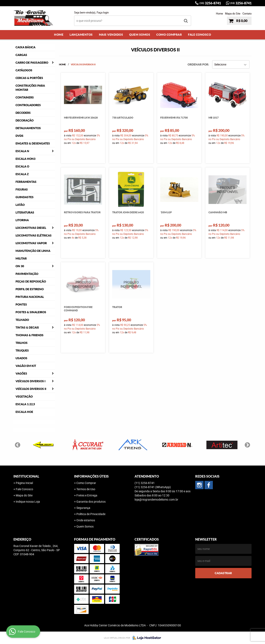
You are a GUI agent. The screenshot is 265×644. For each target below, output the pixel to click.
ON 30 (20, 266)
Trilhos (21, 343)
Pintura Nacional (30, 297)
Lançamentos (81, 34)
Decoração (24, 120)
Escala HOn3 (25, 159)
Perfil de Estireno (29, 289)
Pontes (21, 304)
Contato (247, 13)
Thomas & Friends (29, 335)
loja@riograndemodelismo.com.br (156, 500)
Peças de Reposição (31, 282)
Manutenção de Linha (33, 251)
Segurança (83, 508)
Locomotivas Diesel (31, 228)
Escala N (22, 151)
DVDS (19, 136)
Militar (21, 258)
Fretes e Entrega (87, 495)
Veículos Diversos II (31, 389)
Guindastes (24, 197)
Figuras (21, 189)
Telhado (22, 320)
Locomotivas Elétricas (33, 235)
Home (220, 13)
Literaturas (25, 212)
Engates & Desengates (33, 143)
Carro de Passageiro (32, 62)
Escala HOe (24, 412)
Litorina (22, 220)
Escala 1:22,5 (25, 404)
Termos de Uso (86, 489)
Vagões (21, 374)
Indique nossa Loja (28, 502)
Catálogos (24, 70)
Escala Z (22, 174)
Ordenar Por (198, 64)
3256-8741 (210, 3)
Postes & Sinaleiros (31, 312)
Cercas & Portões (29, 78)
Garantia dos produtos (91, 502)
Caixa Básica (25, 47)
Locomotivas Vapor (31, 243)
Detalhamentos (28, 128)
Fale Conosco (200, 34)
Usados (21, 358)
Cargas (21, 55)
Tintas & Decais (27, 328)
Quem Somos (140, 34)
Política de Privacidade (91, 514)
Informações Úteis (91, 476)
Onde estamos (86, 520)
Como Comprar (169, 34)
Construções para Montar (30, 88)
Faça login (103, 12)
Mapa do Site (233, 13)
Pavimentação (27, 274)
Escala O (22, 166)
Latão (20, 205)
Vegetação (24, 396)
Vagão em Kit (26, 366)
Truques (22, 350)
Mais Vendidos (111, 34)
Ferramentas (26, 182)
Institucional (26, 476)
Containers (24, 97)
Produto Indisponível (228, 190)
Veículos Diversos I (30, 381)
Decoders (23, 113)
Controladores (28, 105)
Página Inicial (24, 483)
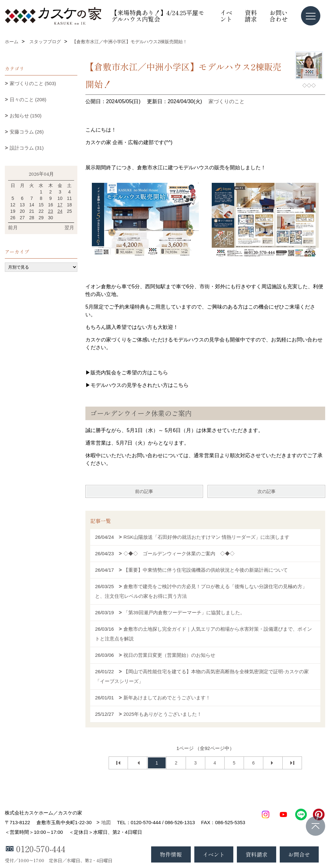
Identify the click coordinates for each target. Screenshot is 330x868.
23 (51, 211)
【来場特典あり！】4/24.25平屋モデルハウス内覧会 (158, 16)
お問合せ (299, 854)
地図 (106, 822)
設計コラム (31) (27, 148)
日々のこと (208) (28, 99)
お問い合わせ (278, 16)
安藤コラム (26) (27, 132)
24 (60, 211)
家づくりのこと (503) (33, 83)
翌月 (69, 227)
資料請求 (251, 16)
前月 (13, 227)
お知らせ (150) (26, 116)
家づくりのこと (226, 101)
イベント (226, 16)
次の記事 (266, 491)
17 (60, 205)
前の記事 (144, 491)
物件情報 (171, 854)
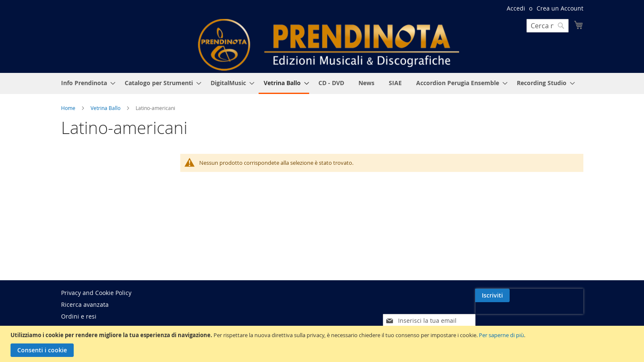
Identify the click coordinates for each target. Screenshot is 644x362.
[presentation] (510, 315)
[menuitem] (86, 83)
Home (69, 108)
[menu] (322, 83)
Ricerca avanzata (85, 304)
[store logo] (329, 45)
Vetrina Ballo (106, 108)
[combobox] (548, 26)
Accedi (516, 8)
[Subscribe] (566, 295)
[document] (323, 344)
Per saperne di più (501, 335)
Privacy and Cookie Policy (96, 292)
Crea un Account (560, 8)
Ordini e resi (79, 316)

^^^^

## WRITTEN PROBLEM
Count the lines in the rows above that contain the string "Diversos". Reply with only the number.

## WRITTEN ANSWER
2